In the Bohemian Diet a prominent member, encouraged by the program of the new premier, moved, amid genuine enthusiasm of the federalists, that a deputation of the diet be appointed to go to Vienna and urge the emperor to have himself crowned king in Prague. When, subsequently, a deputation of the diet secured an audience from the ruler, he declared (1861): “I will be crowned in Prague as King of Bohemia, and I am convinced that this ceremony will cement anew the indissoluble tie of confidence and loyalty between My throne and My Bohemian Kingdom.”
Bohemians were elated. At last their ideal of autonomous Bohemia seemed at the point of realization.
Here a few words should be said concerning the constitution under which Austrians were to begin a new parliamentary life. The much-heralded and impatiently awaited document was drafted by Minister Schmerling, a staunch centralist, and because it was promulgated in February (1861) it was called the “Constitution of February.” As soon as its text had been made public, the Slavs instantly recognized that the statesmen in Vienna had not profited in the slightest from the lessons of 1848. Minister Schmerling, was, like all Germans, obsessed with the notion that German hegemony was indispensable to the safety and greatness of the state. Accordingly he subordinated every other idea and interest to that one obsession. A most ingenious electoral system was evolved whereby Germans, though in minority, were able to control, not only the central parliament, but the provincial diets as well. The scheme was to favor the cities, wealthy individual taxpayers, and chambers of commerce (which groups then were German in sentiment) to the disadvantage of the agricultural districts inhabited by the Slavs. How the electoral law worked in Bohemia one can perceive from the fact that in 1873 2,500,000 Bohemians were able to elect only 34 deputies, while 1,500,000 Germans contrived to return 56 deputies. The powers of the provincial diets were reduced to a minimum, the controlling idea, of course, being to keep centred in Vienna the entire power of the state. By reason of this juggling the Bohemian element found itself in minority in its own Land Diet.

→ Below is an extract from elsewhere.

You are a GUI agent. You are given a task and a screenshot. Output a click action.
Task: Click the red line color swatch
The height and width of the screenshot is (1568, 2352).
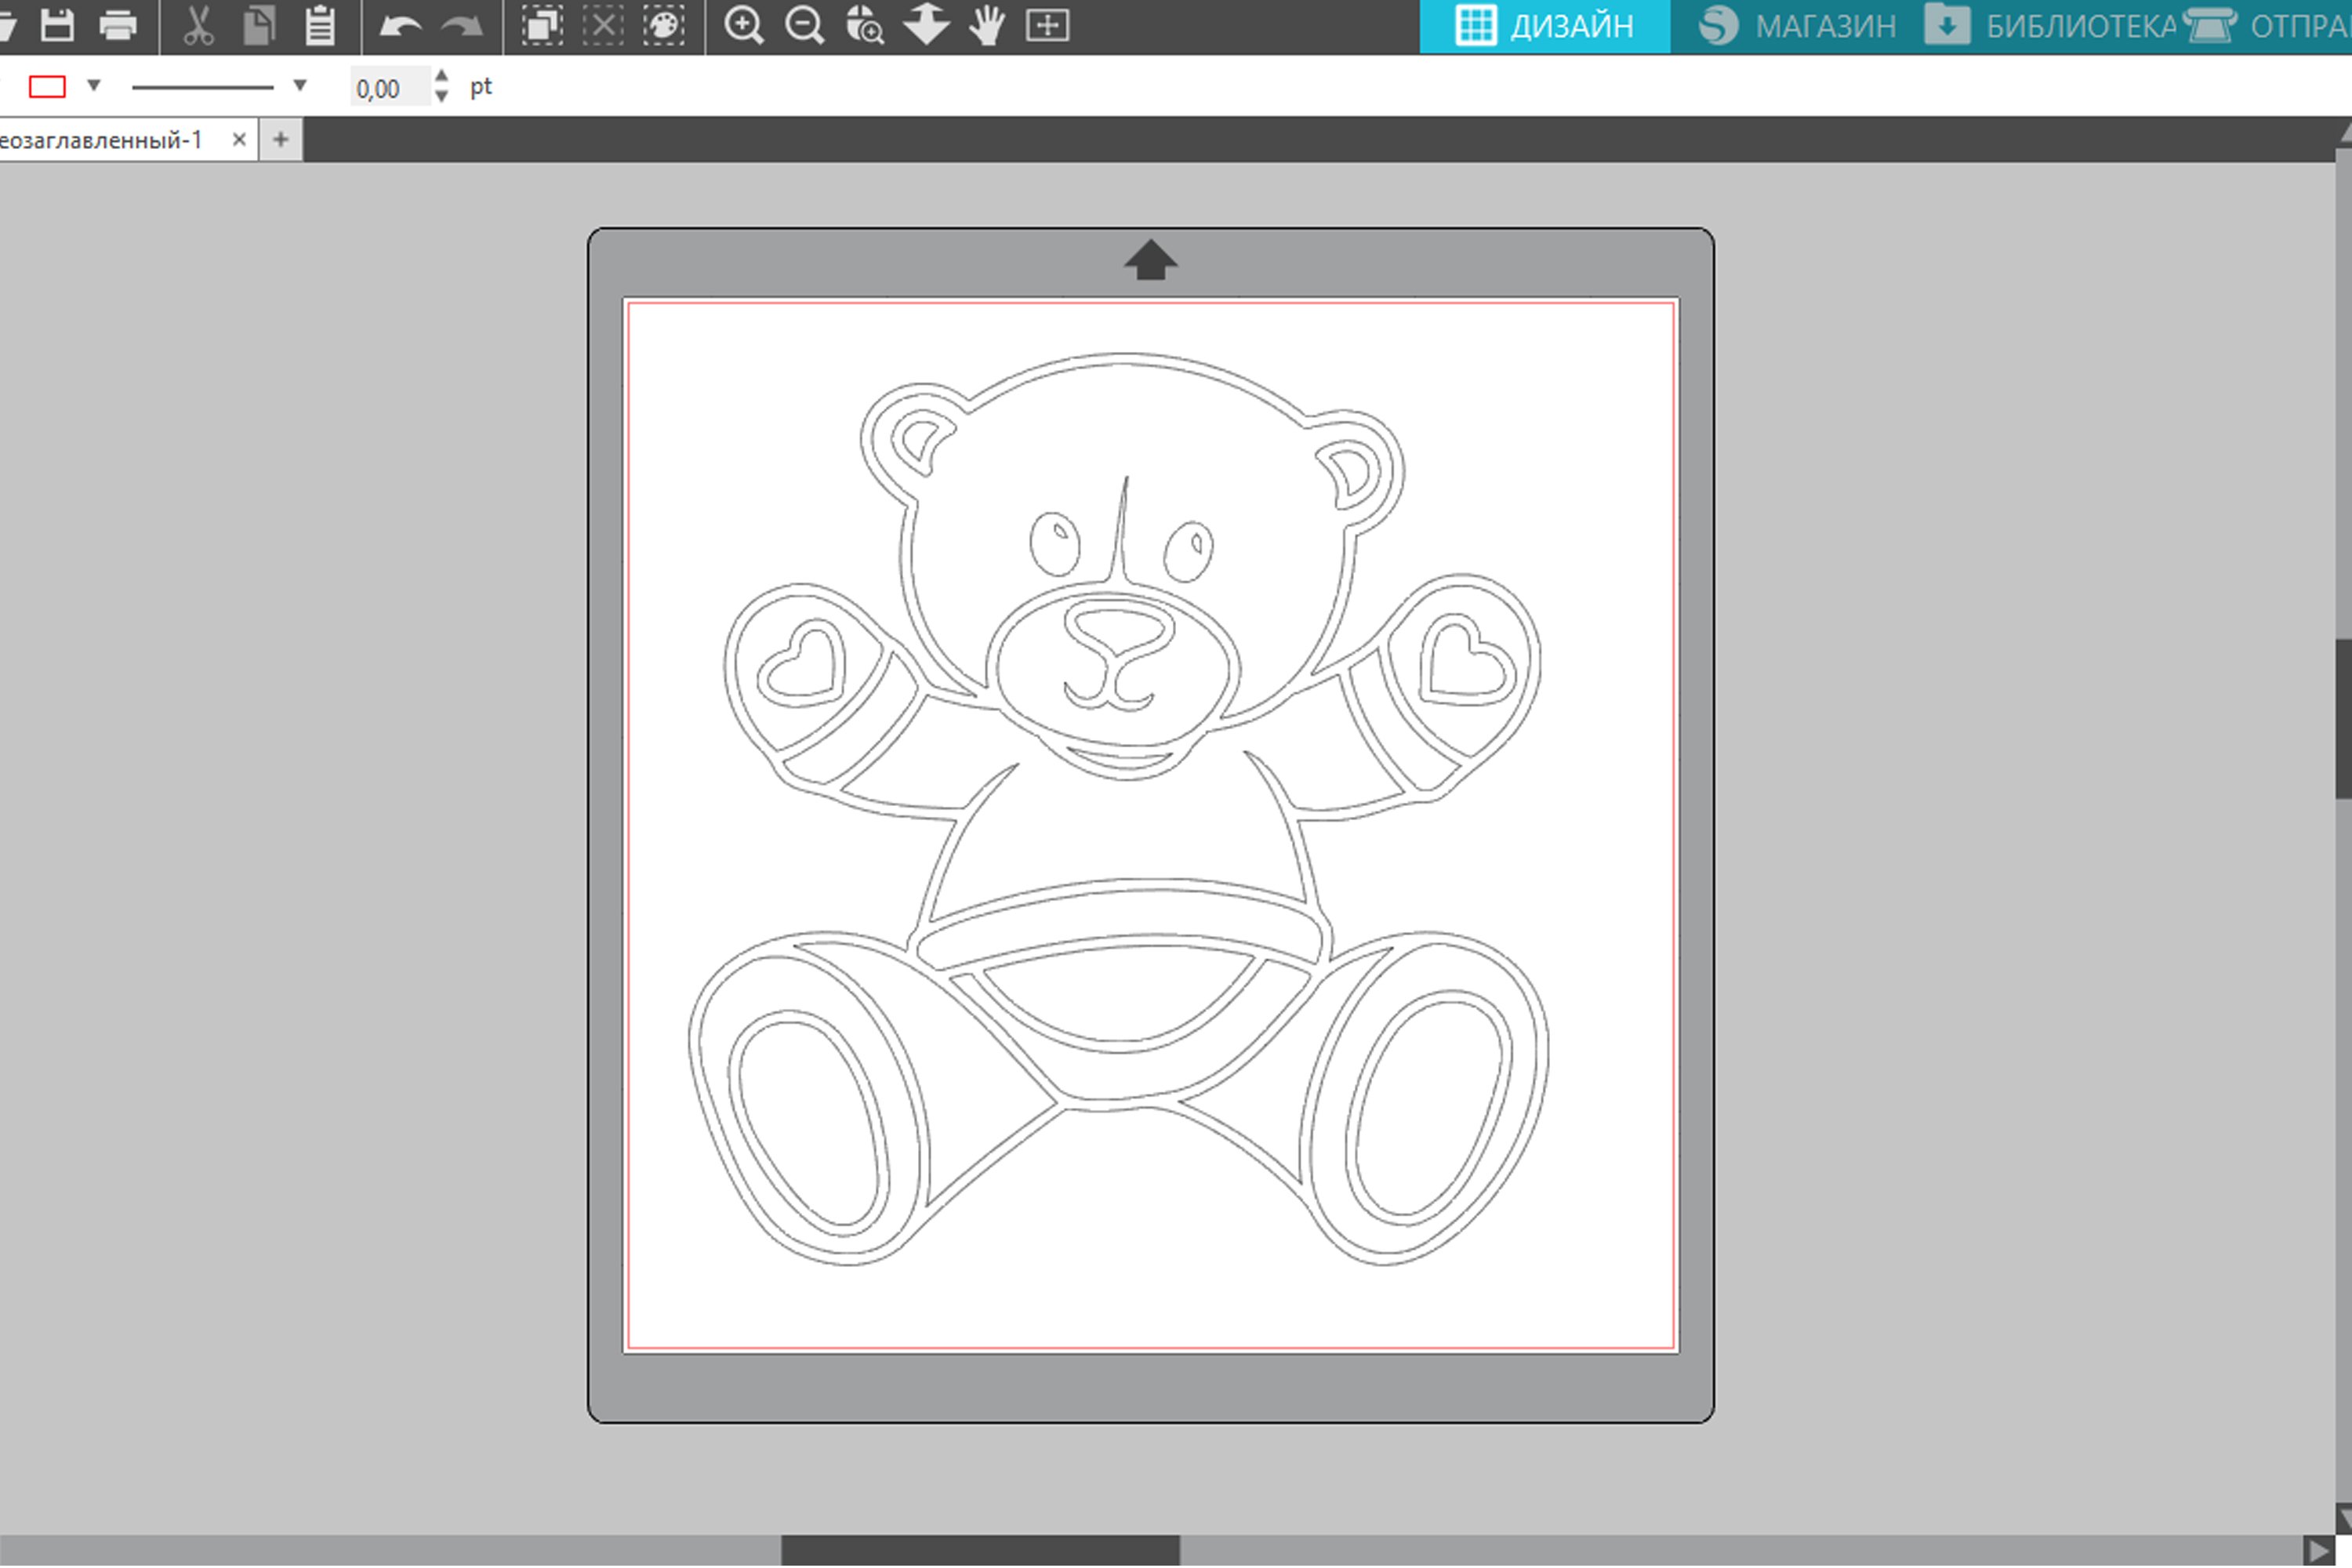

Although distrustful because of the partisanship evinced in the constitution, the Bohemians nevertheless entered parliament, but they did so upon the express understanding that their participation therein should not be in any manner prejudicial to the historical rights of their kingdom.
Generally speaking, the Austrian nations, from the very first day their representatives were permitted to enter the legislative halls, divided themselves into two political parties, federalists and centralists. The federalists favored granting self-government to the various races; the centralists, who were backed by the German masses, opposed this. Austria, according to the latter, was lost to the German cause the moment the agitation “Away from Vienna” had gained the upper hand. For reasons of self-protection the Slavs, led by the Bohemians, inclined toward federalism, as more likely to satisfy their national aspirations. Instead of a Teutonic Austria, the Slavs desired a United States of Austria that should be just and impartial to all.
For months the Bohemians waited, but to their surprise and dismay the government took no steps to make effective the emperor’s promise. On the contrary, the increasing persecution of their press, the brutal partiality of the speaker of parliament, the hostile attitude of the executive organs of the government were signs, the significance of which could not be doubted. The discouraging truth dawned on them at last that the emperor had no intention of keeping his word and of giving home rule to his Bohemian subjects.